[DATA SUPPLIED]

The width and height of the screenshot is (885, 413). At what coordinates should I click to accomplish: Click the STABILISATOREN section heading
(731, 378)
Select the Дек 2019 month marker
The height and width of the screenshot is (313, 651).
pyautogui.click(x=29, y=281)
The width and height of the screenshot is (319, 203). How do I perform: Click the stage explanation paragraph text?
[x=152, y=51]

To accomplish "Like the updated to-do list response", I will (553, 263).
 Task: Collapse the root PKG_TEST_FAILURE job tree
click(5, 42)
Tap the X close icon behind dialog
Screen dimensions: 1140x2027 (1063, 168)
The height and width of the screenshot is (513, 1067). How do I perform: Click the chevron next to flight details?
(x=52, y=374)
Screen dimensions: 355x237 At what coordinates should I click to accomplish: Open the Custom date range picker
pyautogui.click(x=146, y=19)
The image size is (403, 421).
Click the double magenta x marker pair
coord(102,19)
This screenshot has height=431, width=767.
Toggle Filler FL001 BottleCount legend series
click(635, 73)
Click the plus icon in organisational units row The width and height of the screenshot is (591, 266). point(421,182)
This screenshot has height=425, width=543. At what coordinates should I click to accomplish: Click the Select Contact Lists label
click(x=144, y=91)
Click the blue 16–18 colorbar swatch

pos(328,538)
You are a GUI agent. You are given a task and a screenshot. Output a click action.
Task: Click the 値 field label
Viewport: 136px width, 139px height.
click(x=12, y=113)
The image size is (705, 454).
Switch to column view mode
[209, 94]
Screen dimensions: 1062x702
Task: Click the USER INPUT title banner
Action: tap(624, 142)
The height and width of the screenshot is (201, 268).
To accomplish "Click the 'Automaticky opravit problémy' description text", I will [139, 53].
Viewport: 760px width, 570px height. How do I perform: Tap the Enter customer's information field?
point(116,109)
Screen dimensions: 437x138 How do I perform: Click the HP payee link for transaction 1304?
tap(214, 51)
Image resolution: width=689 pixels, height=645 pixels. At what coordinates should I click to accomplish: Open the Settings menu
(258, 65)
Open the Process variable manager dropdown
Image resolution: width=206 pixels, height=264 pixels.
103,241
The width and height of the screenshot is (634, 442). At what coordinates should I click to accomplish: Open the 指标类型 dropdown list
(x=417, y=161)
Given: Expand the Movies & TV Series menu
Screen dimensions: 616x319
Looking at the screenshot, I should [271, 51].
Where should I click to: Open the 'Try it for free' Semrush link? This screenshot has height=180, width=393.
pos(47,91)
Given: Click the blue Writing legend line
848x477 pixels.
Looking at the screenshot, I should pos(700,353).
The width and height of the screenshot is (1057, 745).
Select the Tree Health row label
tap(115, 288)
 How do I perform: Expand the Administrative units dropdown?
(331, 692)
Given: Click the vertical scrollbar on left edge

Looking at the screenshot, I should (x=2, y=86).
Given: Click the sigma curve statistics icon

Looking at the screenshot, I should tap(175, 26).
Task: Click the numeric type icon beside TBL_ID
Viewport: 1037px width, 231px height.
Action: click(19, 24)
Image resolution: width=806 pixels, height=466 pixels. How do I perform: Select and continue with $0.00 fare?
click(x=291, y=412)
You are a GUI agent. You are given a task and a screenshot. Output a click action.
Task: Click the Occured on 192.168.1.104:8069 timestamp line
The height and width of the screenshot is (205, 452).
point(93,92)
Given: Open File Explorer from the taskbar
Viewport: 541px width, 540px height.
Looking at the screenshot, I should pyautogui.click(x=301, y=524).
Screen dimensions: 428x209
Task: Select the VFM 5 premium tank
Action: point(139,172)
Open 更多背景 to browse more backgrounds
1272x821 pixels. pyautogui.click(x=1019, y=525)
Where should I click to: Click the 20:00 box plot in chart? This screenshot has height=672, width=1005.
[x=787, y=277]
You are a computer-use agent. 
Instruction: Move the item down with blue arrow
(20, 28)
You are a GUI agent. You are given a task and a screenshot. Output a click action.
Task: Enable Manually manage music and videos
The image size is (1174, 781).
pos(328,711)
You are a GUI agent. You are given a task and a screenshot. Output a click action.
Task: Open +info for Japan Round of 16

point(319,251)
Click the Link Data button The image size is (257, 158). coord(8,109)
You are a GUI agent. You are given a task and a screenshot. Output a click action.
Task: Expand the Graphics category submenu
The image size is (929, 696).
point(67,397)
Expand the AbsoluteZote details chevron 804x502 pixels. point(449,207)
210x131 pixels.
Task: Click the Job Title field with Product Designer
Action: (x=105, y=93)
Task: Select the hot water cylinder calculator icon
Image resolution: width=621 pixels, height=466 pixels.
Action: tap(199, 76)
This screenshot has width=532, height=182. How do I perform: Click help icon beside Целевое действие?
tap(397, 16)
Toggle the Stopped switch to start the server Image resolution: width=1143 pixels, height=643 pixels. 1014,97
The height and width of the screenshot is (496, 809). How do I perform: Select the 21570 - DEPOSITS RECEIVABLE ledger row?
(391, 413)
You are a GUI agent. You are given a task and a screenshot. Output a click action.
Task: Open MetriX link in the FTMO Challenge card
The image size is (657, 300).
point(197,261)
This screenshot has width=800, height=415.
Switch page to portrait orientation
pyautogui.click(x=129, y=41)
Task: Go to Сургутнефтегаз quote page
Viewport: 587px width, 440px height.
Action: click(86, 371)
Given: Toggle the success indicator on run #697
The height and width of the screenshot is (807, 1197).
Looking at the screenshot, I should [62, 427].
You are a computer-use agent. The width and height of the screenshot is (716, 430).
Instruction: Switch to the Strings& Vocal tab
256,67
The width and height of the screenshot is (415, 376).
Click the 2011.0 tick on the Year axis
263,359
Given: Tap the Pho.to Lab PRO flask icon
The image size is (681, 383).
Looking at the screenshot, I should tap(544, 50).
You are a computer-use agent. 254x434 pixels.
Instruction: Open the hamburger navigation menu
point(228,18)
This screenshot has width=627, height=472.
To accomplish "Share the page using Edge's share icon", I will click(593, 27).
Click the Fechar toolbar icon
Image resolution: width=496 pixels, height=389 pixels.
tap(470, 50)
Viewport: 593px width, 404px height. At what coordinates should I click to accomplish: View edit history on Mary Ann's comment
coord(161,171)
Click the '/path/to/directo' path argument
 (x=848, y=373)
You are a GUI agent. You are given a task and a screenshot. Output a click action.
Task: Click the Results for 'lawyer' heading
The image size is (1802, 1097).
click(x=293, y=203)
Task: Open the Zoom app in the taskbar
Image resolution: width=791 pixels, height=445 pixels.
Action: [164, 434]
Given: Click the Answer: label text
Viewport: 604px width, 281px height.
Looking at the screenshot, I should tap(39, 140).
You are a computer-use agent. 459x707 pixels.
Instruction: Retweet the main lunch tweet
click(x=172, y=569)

[/DATA SUPPLIED]

REQUIRED WORK:
Lines from the one containing "Instruction: Switch to the Strings& Vocal tab" through the end of the entries above must be copied exactly; include both ends and no other lines.

FINISHED EXERCISE:
Instruction: Switch to the Strings& Vocal tab
256,67
The width and height of the screenshot is (415, 376).
Click the 2011.0 tick on the Year axis
263,359
Given: Tap the Pho.to Lab PRO flask icon
The image size is (681, 383).
Looking at the screenshot, I should tap(544, 50).
You are a computer-use agent. 254x434 pixels.
Instruction: Open the hamburger navigation menu
point(228,18)
This screenshot has width=627, height=472.
To accomplish "Share the page using Edge's share icon", I will click(593, 27).
Click the Fechar toolbar icon
Image resolution: width=496 pixels, height=389 pixels.
tap(470, 50)
Viewport: 593px width, 404px height. At what coordinates should I click to accomplish: View edit history on Mary Ann's comment
coord(161,171)
Click the '/path/to/directo' path argument
 (x=848, y=373)
You are a GUI agent. You are given a task and a screenshot. Output a click action.
Task: Click the Results for 'lawyer' heading
The image size is (1802, 1097).
click(x=293, y=203)
Task: Open the Zoom app in the taskbar
Image resolution: width=791 pixels, height=445 pixels.
Action: [164, 434]
Given: Click the Answer: label text
Viewport: 604px width, 281px height.
Looking at the screenshot, I should tap(39, 140).
You are a computer-use agent. 459x707 pixels.
Instruction: Retweet the main lunch tweet
click(x=172, y=569)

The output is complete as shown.